本当なのは、僕が君を、失いたくないっていう



たった一つのことなんだ



この手が、君に触れて
君が笑って、ときに泣いたりして変化するのを
見られなくなるとかそういう事に、耐えられるようには出来てない
それだけの事なんだと思う

そして、出来るなら
君から預かった大事なものは、この手から君に直接、返したいから
無下に挑むつもりだけじゃないんだって事も、ほんとはわかって欲しいんだけど
いや、それだけは何とも解らない部分ではあるし
約束なんて出来ないから

優しい言葉をかけてしまったら、砂細工みたいにして
身体から零れてしまうものがある
そんな気がして怖いだけ



妙な被り物をして、僕の前に現れた君は
白い脛に、引っ掻き傷をたくさん作っていた
見つかるのを警戒して、裸足で走ってきたんだと思った

不謹慎にも、触れたかったし
手当の一つだってしてあげたかったし
夜道を一人で帰すことになるなんて、それも本意でなかったし


もしも、もう一度
この砂浜を君と二人で歩ける時が来るとしたら
その分も、ちゃんと謝るから
壊れるくらいに、抱きしめるから


もう少しだけ、一人にして欲しかったんだ


潮が満ちて、鏡のような水面が一面に張って
あかい陽光の反射も、ひとつのまるい鏡像になって
その、澱みなく孕んだちからのすべてを
ただ、君だけの為に

ほら、ね
他には何も、考える事なんてない
君はその名の通り、僕の感知出来る感覚の四辺を、隈無く埋め尽くす
そういうふうに、僕と君は、できているんだ


陽が沈んで、何も見えなくなるまでに、あと幾つ君を、思い出せるかな
そればかり思っているのに、不安げな君


僕を満たすものは、いつも、全部、君なんだから
ねぇ、そろそろ、笑って見せてくれてもいいんじゃない?











那岐ルートの最終戦前日のつもりでしたが、私が書くとさほどシリアスにさせられないことを改めて学習(・・・)。
薄々気付いていましたが、どうしてもハッピーエンドを匂わせずにいられない性分のようです。

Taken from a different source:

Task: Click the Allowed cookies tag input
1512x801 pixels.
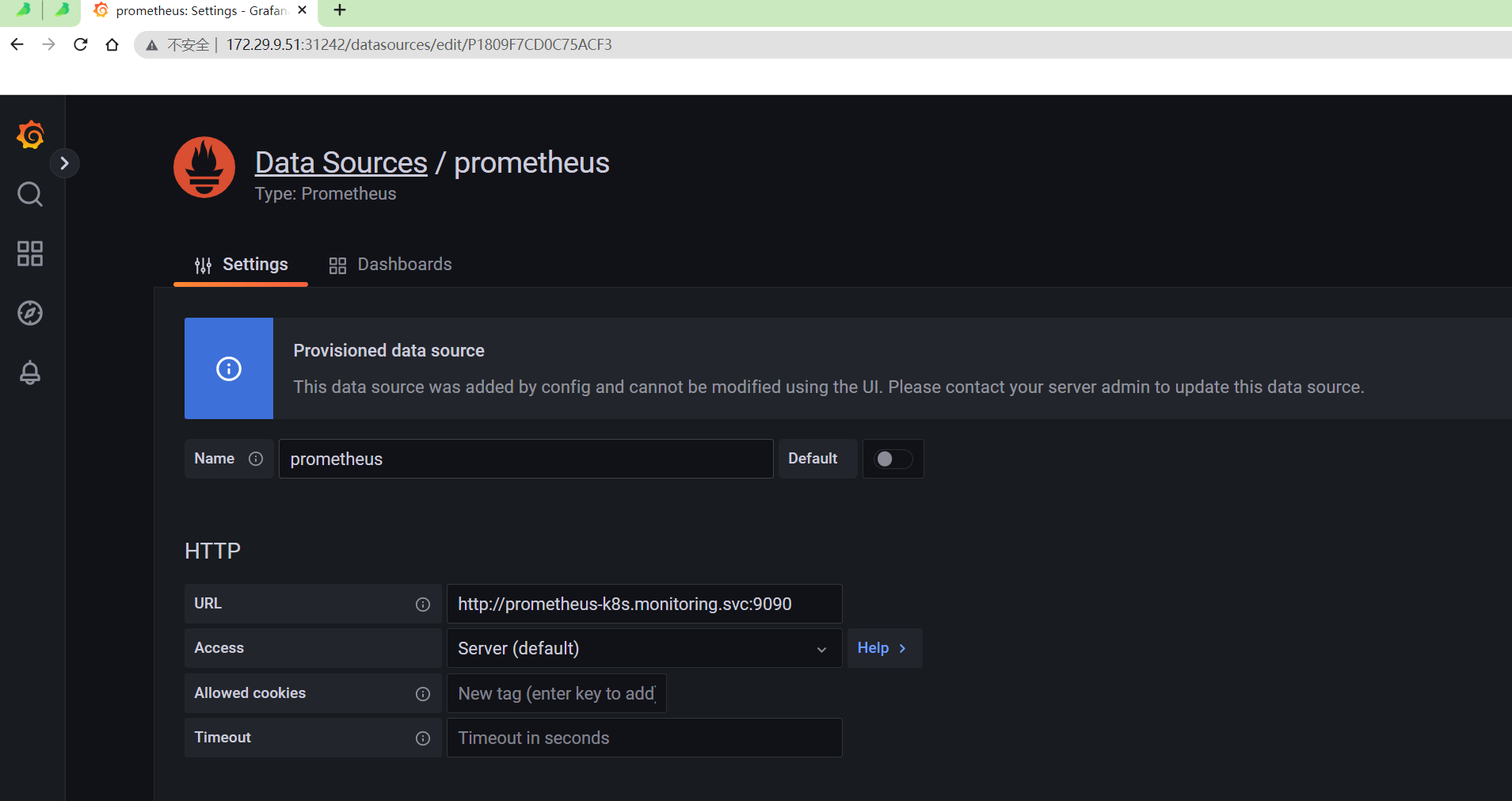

一番傍にいきたいときに、そうさせてくれない那岐クンは、ほんとに誘い上手だなと思うわけです。
サザキに借りた衣装で、怪しさ満点で忍んでいった千尋でしたが、那岐のあの反応には心底凹んだだろうなと思います。
那岐としては、いいたい言葉を全部堪えた結果がアレだと思うので、個人的にはとっても好きなイベントですが、当事者たまったもんじゃないですね、わかりますちひ。
でも、那岐のあの取り乱し様を見ると、あれで最後にしようと思ってるとはちょっと思えない感じがして、うまくいけば、また一緒にいられるときもくるよなっていう選択肢も、捨ててない気がします。
少なくとも好きな子とこれが最後なのなら、ある意味発つ鳥後を濁さない方が、めんどくさくなくていいですから・・・
あの場なら、那岐が黙ってさえいれば、それほど大事にはならない気がしますし。
それでも、一人で挑んでいこうとするだけの気持ちを整理するのには、千尋が視界に入ってくるっていうことが一番の鬼門だったのかもしれないな、と穿っております。